LM 🤖 — “A scientist discovers a time loop where AI governs the past, present, and future, but one glitch could erase all human history.”

This idea serves as a stimulus, sparking the writer's imagination to develop a unique storyline.

LMs can also assist in the refinement of ideas. For instance, a student writing a draft of an essay on climate change.

Student 🙎🏻‍♂️ — “Provide feedback about my climate change essay”

LM 🤖 — “Your argument is strong, but consider expanding on renewable energy solutions and including data to support your claims.”

He develops a paper closer to what is impactful and evidence-based. This is where LMs come in handy, providing the initial seeds of new ideas (stimulus) and working through them (refinement), but what about questioning, reorienting, analysing, and building ideas (critical thinking)?

Some modelling challenges need to be addressed before critical thinking capabilities can be introduced in LLMs. This may require rethinking how LLMs are fine-tuned and aligned. LLMs will need to understand what is happening in the conversation, including what hasn't been said explicitly.

Until these challenges are solved, we can rethink how we work with AI and how we avoid the risk of AI Obesity. As Bornet wrote in his book:

• We must not let AI take over all creative tasks.

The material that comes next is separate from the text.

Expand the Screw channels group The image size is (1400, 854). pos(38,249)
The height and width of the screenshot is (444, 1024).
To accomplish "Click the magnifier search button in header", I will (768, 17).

• Don't rely on AI for making decisions or solving problems — this weakens our critical thinking.

Many institutions, particularly Universities, are working together to develop resources to help students strengthen their critical thinking skills in the AI era. An example is Newcastle University which developed a checklist based on 6 questions to encourage critical thinking. I've summarised them in the diagram below.

Diagram created by the author using Wepik.

Diagram created by the author using Wepik

Final thoughts

When you choose to turn on AI tools at work or in your personal life, pause before signing off on their responses. Reflect on the following considerations:

• AI still cannot comprehend the subtleties and nuances of human language and context.

• The “knowledge” that generative AI tools contain rarely reflects data after a certain date, so they don't know much about recent events or sources.

• AI tools respond to prompts we craft. Making good prompts usually takes not only an understanding of how the tool works and the content we need to find but also some level of critical thinking.

• AI generates solutions based on pattern recognition and a pre-defined context window.

• The values that govern our decisions and our moral compass are absent from an AI system, leading to results that are often quite vanilla.

• While AI can be retrained on new data, it lacks human-type reasoning (updating strategies in light of new information or shifting circumstances).

• Usually, AI tools never report their data sources, nor do they ever claim to be trained on specific data. This means that we have no idea who created the original information used by the AI and cannot know whether they had the necessary skills, experience, or expertise.

AI in itself is neither good nor bad. However, when done correctly, AI can enhance our productivity and make us more valuable at work and in our lives.

Don't settle for “good enough answers”, think critically and avoid falling into AI obesity.